Вера сняла обёртку и ударилась взглядом о Юлькино художество — как будто попыталась пройти сквозь чисто вымытую стеклянную дверь, что нередко случалось в доме Ереваныча.
Она ожидала чего угодно: обёрточная бумага могла скрывать псевдогреческий пейзаж вроде тех, которые рисуют взрослые на курсах «Живопись маслом для всех». Это мог быть букет цветов — сирень или маки, возможно, дерево в лесу или котёнок, играющий с клубком. Вера полагала, что Юлькины возможности в живописи будут ограничены этой незатейливой тематикой, как холст — рамой.
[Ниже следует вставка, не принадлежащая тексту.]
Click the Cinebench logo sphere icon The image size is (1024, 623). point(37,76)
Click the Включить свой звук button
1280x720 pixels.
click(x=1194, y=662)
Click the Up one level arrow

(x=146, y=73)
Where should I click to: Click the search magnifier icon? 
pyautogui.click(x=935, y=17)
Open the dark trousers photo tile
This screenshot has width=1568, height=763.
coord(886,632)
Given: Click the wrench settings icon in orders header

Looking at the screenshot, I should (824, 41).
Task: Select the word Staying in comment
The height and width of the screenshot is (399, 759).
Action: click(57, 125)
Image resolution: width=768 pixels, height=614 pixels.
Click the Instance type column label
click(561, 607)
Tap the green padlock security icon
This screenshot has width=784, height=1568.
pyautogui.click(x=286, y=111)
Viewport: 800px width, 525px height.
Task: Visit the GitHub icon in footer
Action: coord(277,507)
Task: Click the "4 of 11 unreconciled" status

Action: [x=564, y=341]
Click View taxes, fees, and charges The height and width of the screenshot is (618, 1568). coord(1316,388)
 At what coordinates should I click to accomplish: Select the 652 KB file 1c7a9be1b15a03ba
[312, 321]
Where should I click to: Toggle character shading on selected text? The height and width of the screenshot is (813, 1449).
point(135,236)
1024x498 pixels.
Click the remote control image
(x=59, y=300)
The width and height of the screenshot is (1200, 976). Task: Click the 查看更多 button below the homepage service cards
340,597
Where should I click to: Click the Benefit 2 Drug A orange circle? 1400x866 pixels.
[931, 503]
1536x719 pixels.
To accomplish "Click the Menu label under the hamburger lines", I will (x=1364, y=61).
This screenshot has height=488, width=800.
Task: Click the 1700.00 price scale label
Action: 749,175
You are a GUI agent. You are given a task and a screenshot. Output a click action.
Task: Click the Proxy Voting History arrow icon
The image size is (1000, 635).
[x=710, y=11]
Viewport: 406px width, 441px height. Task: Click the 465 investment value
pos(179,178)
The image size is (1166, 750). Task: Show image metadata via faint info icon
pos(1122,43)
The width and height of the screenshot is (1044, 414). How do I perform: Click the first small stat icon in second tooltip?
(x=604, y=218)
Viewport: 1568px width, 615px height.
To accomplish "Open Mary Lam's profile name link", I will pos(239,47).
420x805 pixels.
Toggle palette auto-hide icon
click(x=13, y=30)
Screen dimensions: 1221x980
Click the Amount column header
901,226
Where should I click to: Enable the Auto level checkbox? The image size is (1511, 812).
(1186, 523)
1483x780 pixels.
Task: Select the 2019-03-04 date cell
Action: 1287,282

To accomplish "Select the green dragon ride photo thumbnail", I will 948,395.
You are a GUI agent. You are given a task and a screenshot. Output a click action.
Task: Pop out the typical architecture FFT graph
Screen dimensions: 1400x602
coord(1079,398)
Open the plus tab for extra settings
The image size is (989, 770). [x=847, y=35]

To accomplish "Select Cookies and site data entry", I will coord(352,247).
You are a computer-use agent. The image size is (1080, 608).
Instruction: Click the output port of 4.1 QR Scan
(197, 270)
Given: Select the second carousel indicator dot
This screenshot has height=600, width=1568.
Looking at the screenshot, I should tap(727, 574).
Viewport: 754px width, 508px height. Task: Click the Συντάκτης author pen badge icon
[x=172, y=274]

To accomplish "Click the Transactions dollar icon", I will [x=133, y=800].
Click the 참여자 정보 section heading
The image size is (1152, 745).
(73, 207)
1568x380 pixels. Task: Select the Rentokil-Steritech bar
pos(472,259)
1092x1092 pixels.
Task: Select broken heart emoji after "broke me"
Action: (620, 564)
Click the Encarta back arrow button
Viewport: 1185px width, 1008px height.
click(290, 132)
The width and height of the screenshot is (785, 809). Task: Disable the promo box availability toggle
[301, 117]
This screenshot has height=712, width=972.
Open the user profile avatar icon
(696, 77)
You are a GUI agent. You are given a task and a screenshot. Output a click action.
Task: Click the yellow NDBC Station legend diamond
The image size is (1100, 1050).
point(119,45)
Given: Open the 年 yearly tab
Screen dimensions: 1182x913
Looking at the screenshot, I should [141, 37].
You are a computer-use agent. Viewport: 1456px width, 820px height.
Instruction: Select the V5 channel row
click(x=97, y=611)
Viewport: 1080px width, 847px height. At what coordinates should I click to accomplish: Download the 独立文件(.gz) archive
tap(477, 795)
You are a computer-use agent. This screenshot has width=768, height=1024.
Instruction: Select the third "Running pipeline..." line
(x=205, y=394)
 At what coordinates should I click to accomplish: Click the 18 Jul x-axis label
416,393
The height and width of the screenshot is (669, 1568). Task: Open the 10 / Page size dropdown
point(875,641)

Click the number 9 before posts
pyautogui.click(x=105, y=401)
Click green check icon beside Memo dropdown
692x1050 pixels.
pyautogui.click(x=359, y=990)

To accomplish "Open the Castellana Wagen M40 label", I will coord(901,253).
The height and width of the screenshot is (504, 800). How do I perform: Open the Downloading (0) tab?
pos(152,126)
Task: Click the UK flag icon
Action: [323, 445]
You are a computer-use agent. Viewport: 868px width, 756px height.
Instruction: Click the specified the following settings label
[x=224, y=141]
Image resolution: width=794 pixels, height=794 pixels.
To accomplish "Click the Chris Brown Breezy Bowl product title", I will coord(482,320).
Но мышь завыла, как ветер в каминной трубе (Ереваныч ненавидел этот вой — и добился-таки, чтобы каменщики разобрали камин, сложив его заново). Мышь выла, причитая, что Копипаста — прирождённый художник, а будущий эксперт В. В. Стенина не находила слов, чтобы с этим поспорить.
— Тебе нравится? — с надеждой спросила Евгения, поправляя очки. Ей было очень важно, чтобы Вера осталась довольна подарком — ребёнку ведь не объяснишь, что радость от обладания этой картиной Вера не задумываясь променяла бы на счастье не видеть её. Ребёнок — пусть даже такой умный, как Евгения, — никогда не поймёт, как тяжело видеть перед собой свидетельства чужого успеха — особенно если самой не перепало и крошки.
Вслух Вера сказала:
— Конечно, очень нравится!
— Слава богу, а то мама говорила Ереванычу, что ты, наверное, будешь смеяться.
— Ничего смешного здесь нет, — пошутила Стенина. Делала она это с большим усилием — мышь сидела в горле и царапалась гадкими лапками, пытаясь дотянуться до языка.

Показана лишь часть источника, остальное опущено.